This is the catalytic role that philanthropy often plays. Congratulations to the grantmakers who had a vision and made it a reality.

What does it take to launch a new initiative?

2014 WRAG Delegation to Cleveland

By Tamara Copeland
Washington Regional Association of Grantmakers

It was 2011 when I first learned of the Evergreen Cooperatives from three local grantmakers – Linda Howard of the Summit Fund, Kristin Pauly of Prince Charitable Trusts, and Margaret O’Bryon then of the Consumer Health Foundation. The Evergreen Cooperatives are worker-owned businesses located in underserved areas of Cleveland that supply nearby anchor institutions with services and goods they need. This philanthropy-led initiative in Cleveland, designed to actually move people out of poverty and into the middle class, was causing a buzz. By inviting the Evergreen Cooperatives’ leader to speak with local leaders, these three foundation executives started a powerful conversation.

A spark/an idea. The spark was undoubtedly the dynamic presentation (View part 1 and 2) by Ted Howard of the Democracy Collaborative, the organization that had been hired by the Cleveland Community Foundation to lead this work in Cleveland. He shared the model, the goals, and the potential for the Greater Washington region with funders, nonprofit leaders, and government officials. There were many questions and some reservations about the model’s potential here, but overall, attendees left wondering, “What if this really could work?” However, that spark alone was not enough to launch the initiative.

Resources and research. A group of about a dozen funders combined their resources for a $250,000 pool to hire Ted Howard and the Democracy Collaborative (based at the University of Maryland) to research the viability of the Evergreen model here in our region. This work included interviewing almost 200 local leaders. Afterwards, there was no question that an adaption of the principles and ideals of the Evergreen Cooperative’s worker-owner model was possible here. But, the due diligence alone was not enough to get it off the ground either.

Deeper research. Now a leader was needed to decide what kind of business had the greatest opportunity for success and to develop a capital plan to underwrite the start up costs of that business. John Hamilton, President of City First Enterprises, was that leader. He understood the business world and he understood the needs of the community. John and his team determined that the biggest opportunity laid in anchoring this work to a municipality. Next, they determined that stormwater/cleanwater management was the area of work with the greatest immediate potential here in our region. Combining those two factors with a desire by Prince George’s County to identify new approaches to combat wealth inequality in the County made Prince George’s County the optimal municipality to begin this work.

Collaboration. So, what does it take to launch an initiative? A strong cross-sector collaboration to meet a community need is a must have. The philanthropic community was the catalyst, the academic community provided the research, and government had a need to address: compliance with the U.S. Environmental Protection Agency’s Clean Water Act standards. All of these factors have converged in a way to make the initiative possible.

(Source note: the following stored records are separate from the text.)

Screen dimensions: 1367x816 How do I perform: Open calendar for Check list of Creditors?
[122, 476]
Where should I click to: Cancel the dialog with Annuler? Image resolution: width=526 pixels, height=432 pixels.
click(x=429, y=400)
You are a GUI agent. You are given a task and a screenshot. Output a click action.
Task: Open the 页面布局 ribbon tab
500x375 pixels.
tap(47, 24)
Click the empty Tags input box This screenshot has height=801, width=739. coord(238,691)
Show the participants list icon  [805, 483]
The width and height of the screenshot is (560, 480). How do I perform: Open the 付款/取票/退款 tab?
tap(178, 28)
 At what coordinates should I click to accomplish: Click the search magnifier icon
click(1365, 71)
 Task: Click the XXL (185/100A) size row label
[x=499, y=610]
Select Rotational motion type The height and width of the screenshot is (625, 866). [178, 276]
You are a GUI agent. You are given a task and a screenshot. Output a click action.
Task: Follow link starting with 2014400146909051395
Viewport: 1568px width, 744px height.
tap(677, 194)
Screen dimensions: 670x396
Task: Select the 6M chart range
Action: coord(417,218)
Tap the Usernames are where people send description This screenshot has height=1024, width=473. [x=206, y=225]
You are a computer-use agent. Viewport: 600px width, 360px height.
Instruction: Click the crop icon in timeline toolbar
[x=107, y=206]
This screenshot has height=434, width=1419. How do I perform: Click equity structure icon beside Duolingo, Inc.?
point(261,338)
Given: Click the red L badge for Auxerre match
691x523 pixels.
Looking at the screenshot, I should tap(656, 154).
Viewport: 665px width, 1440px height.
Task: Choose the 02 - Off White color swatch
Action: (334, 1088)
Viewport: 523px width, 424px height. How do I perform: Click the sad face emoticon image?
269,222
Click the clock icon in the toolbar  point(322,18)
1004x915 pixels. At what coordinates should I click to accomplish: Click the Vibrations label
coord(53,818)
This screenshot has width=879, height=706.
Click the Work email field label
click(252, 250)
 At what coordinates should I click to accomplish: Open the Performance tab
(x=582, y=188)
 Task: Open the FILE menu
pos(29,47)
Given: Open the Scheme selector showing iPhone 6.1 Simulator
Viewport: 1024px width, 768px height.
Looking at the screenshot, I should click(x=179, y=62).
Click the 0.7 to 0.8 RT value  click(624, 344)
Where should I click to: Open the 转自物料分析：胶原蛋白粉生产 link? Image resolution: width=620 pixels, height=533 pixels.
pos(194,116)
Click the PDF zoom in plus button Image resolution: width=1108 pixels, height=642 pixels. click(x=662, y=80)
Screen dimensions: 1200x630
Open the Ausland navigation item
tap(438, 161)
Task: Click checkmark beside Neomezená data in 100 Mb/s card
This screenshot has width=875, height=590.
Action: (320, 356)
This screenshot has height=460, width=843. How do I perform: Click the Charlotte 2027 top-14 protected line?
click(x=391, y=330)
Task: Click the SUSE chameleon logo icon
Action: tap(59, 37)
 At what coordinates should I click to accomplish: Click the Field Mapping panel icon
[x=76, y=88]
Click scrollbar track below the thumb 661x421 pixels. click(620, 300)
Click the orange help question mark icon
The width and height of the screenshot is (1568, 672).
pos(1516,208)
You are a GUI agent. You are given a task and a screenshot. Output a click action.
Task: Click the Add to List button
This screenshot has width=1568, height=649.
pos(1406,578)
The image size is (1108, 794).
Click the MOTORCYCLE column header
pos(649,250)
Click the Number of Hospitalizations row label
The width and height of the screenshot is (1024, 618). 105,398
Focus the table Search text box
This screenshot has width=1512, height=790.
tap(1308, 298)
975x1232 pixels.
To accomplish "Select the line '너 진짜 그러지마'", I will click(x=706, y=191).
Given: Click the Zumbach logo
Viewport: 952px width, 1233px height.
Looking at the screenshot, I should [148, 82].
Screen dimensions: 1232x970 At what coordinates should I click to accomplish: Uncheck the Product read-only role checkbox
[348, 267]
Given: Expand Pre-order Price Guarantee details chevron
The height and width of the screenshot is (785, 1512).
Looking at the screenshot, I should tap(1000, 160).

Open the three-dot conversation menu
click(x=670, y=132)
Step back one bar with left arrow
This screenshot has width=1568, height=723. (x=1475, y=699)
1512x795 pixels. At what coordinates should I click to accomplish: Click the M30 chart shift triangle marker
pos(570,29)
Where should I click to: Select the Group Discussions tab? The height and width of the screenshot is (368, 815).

The last ingredient. Even with all the partnership stars aligning, there is still work to be done. All parties are eager to launch the initiative and implement the tenets of community wealth building in Prince George’s County, but are awaiting finalization of the necessary agreements. We are excited about the potential impact of the Community Wealth Building Initiative and look forward to providing you with an update of our progress soon.

Note: Late last month, WRAG hosted the second tour of the Evergreen model for local funders potentially interested in becoming a part of this work. To learn more, contact Tamara Copeland at WRAG or Jason Washington at City First Enterprises.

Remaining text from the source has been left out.